The IHI National Forum is being held virtually this week. More than 6,000 people have registered to attend the annual event, which features more than 150 sessions and 375 presenters.
Yesterday during a press briefing, IHI President and CEO Kedar Mate, MD, and IHI President Emeritus and Senior Fellow Donald Berwick MD, MPP, discussed health equity trends for 2022.
Next year, there likely will be a movement toward outcome-based measurement for health equity, Mate said.
“There is new leadership at the National Quality Forum, with Dana Safran at the helm there. She is a patient-centered outcomes researcher. You are going to see a lot more movement toward outcome-focused measurement, and part of that will be about guidance around outcomes stratification using race, ethnicity, language, disability, sexual orientation, and gender identification. There will be guidance around how to stratify measures of outcomes on those dimensions,” he said.
Stratification of health equity data likely will be a key trend in 2022, Mate said.
“With outcome-based measurement in hand, we are also going to see organizations such as the National Committee for Quality Assurance inviting healthcare organizations to start stratifying their data. So, we are going to have outcome measurement, more stratification, and encouragement from organizations that manage large measure sets such as the HEDIS measures at NCQA to use those standard definitions of what outcomes look like and how they should be stratified so that we are looking at data in a more stratified manner,” he said.
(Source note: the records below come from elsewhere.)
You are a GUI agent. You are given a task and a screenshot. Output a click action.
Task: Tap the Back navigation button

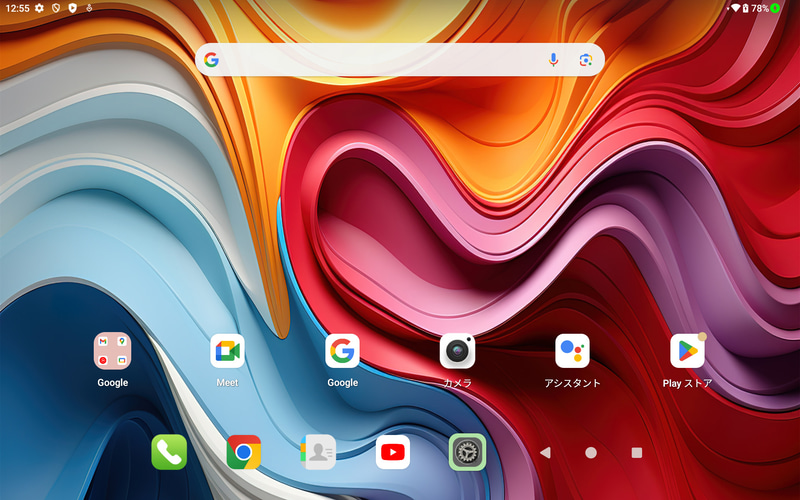pyautogui.click(x=545, y=453)
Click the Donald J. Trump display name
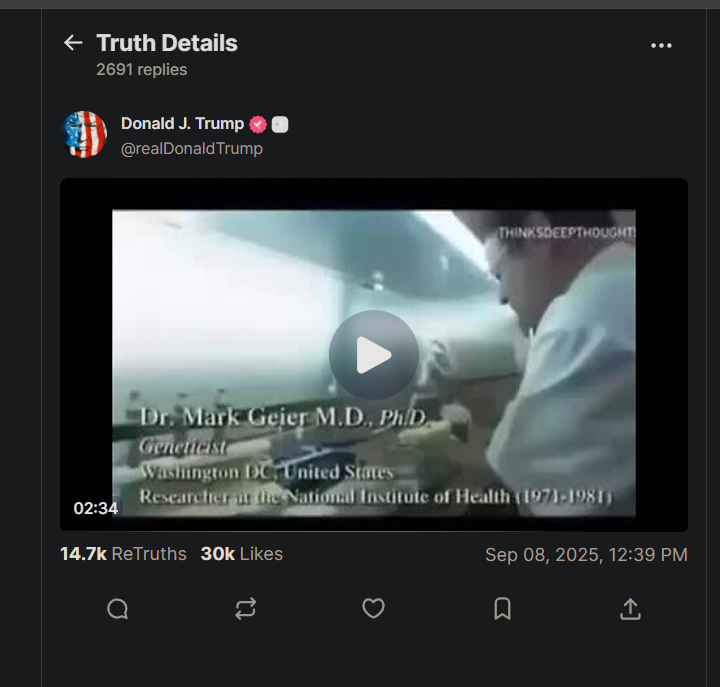This screenshot has height=687, width=720. coord(182,124)
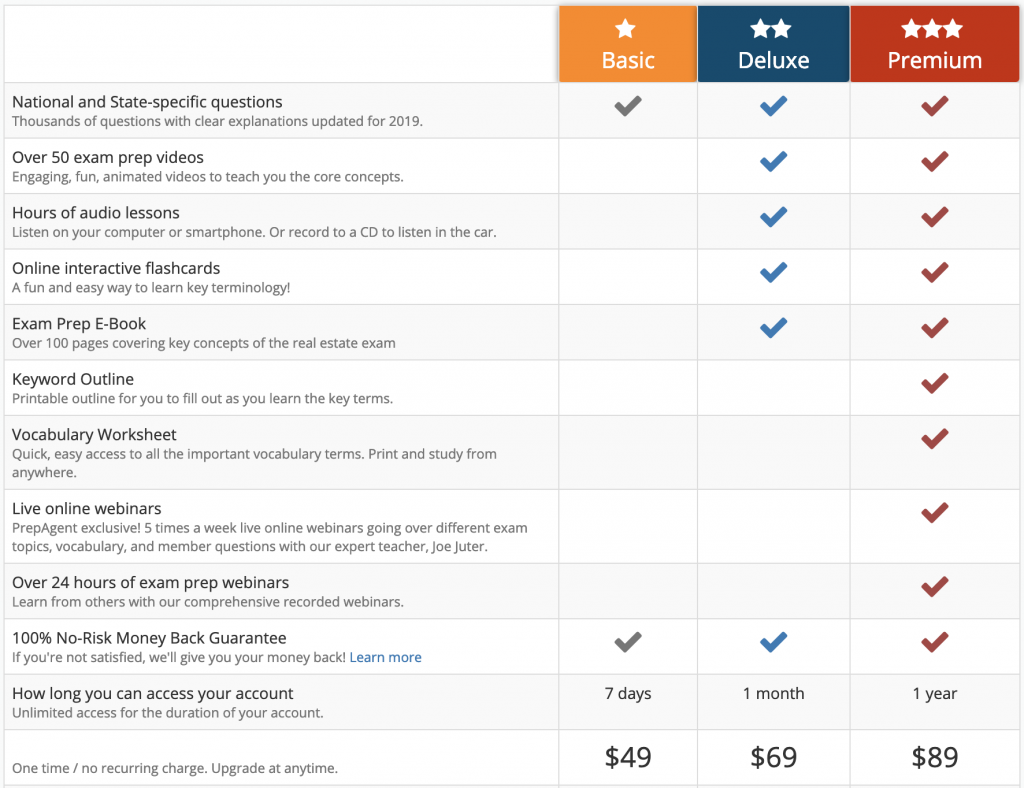The width and height of the screenshot is (1024, 788).
Task: Click the $69 Deluxe price
Action: pos(773,757)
There likely will be more public reporting of health equity data in 2022, Mate said. “You will see more public reporting of stratified measures particularly around race and ethnicity. We are already beginning to see that. You are going to see more health plans and other organizations publish that data going forward.”
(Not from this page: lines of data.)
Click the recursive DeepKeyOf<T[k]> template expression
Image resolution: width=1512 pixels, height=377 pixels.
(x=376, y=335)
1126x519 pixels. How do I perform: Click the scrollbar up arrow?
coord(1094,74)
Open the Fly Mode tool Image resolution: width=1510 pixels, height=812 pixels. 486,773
Mate expects modest progress on health equity incentives in 2022.
“I don’t think we will see incentives to remediate inequities. What we will see is economic incentives to collect the data and report the data in a more transparent fashion over the next year. Two to three years out from now, we will start to see incentives from payers to provider organizations not only to collect the data but also to reward health systems for having made meaningful progress on remediating specific inequities,” he said.
Berwick said federal legislation bodes well for health equity in 2022.
“The legislation that has passed in Congress and the pending Build Back Better bill have embedded in them the biggest potential progress on health equity this country has seen since the 1960s. So, a lot of the progress on health equity depends on whether Congress will end up supporting the Build Back Better bill, which has levers for health equity embedded in it. Already, we have the infrastructure bill, which has a lot in it. If these pieces of legislation are properly executed, it should be helpful,” he said.
Officials in the Biden administration appear to be committed to tackling health equity, Berwick said.
“In conversations with Biden administration officials, I don’t think I have had a single conversation with anyone in this administration that has not included—and often led with—the pursuit of health equity as a priority. President Biden is walking the talk on health equity. The optimist in me wants to say that we will be seeing progress. … I am excited by the policy initiatives we are seeing coming out of this administration,” he said.
Christopher Cheney is the senior clinical care editor at HealthLeaders.